岩波茂雄(1881~1946)是日本近代文化史上的重量级人物。他一生的努力至少可以列出以下三点。第一,1913年创办岩波书店,不久进入新书出版领域,在不长的时间内获得很大影响,书刊出版以启蒙和教养为号召,一向被称为“岩波文化”;第二,出版经营富有特色,从筹划选题、出版形式到与作者、读者的联系方式等许多方面,时至今日,仍能提供思考和借鉴;第三,保持对东亚传统文明的尊敬,在尽力吸取西洋文明的同时,尊重近邻的中国和朝鲜文明。由于恰逢西风迭来,列强横行,岩波的努力不能不染上浓重的时代印痕。另外,虽然战后不久岩波本人即归道山,但在以后的风云震荡中,岩波书店依然坚持严肃的出版路线,坚持并发扬了在野的批评立场。这样,回望岩波的一生,在今天也就有了多重的意义。

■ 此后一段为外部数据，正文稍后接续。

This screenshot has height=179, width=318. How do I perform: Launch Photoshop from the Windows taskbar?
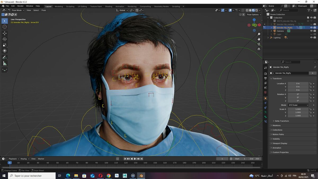click(x=117, y=176)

有关岩波茂雄的传记已有六种。安倍能成的《岩波茂雄传》刊行最早(1957年第一版,以下简称《岩波传》),中译本在最近面世。此外还有山崎安雄的《岩波茂雄》(时事通信社1961年初版)、小林勇的《惜栎庄主人——岩波茂雄》(岩波书店1963年初版)、村上一郎的《岩波茂雄》(砂子屋书房1979年初版,2013年12月编入讲谈社学术文库丛书,加上竹内洋的解说后再版)。2013年在纪念岩波书店创立一百周年的活动中,又有两种登场:十重田裕一著《岩波茂雄》(密涅瓦书房2013年9月初版)和中岛岳志著《岩波茂雄传》(岩波书店2013年9月初版)。

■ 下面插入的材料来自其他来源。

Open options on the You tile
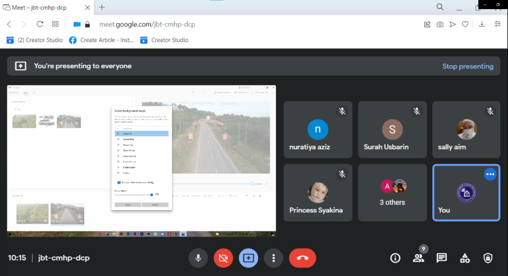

在这六种传记中,《岩波传》是开山之作,因内容翔实,体例严谨被称为正传。小林勇从岩波书店学徒起步,因有作为崭露头角,1932年当了岩波女婿,战后成为书店掌门人,小林之书描绘传神,堪称别传。其他几种,或为略传(山崎本),或突出对传主对出版文化的贡献(十重田本),或另辟蹊径,在战后社会思潮和文化变迁中定位岩波和岩波文化(村上本),或重新审视岩波之路的意义(中岛本),殆可称为评传。

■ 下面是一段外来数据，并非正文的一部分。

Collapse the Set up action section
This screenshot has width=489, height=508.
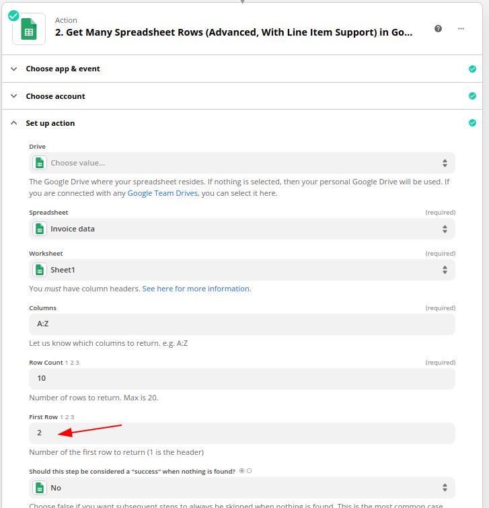(x=13, y=122)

《岩波传》面世至今已近六十载,在各种岩波传记中字数最多。笔者的读后感是:言所当言,止于不可不止。作者安倍能成(1883~1966)是岩波的高中同学及终生知交,岩波书店实际上的高参。他还是一位哲学教授、教育家和政界人士,战后初期出任过三个月的文部大臣(教育部长),自叹在那里无法交友而卸印(小林勇《回忆安倍能成》),以后担任多项社会职务,如私立教育机构学习院院长(日本皇室子女历来就读此校)。这位安倍有西方哲学著述(其中《康德的实践哲学》在1984年由福建人民出版刊行中译本),也和彼时很多文化人一样,拥有汉文化素养,著有《孟子·荀子》。日本战后初期自由空气大涨,新兴出版社如雨后春笋,他给一家出版社取名为劲草书房,典出《后汉书·王霸传》的“疾风知劲草”,鼓励年轻人自强不息。1954年9月他曾率日本学术文化团访华。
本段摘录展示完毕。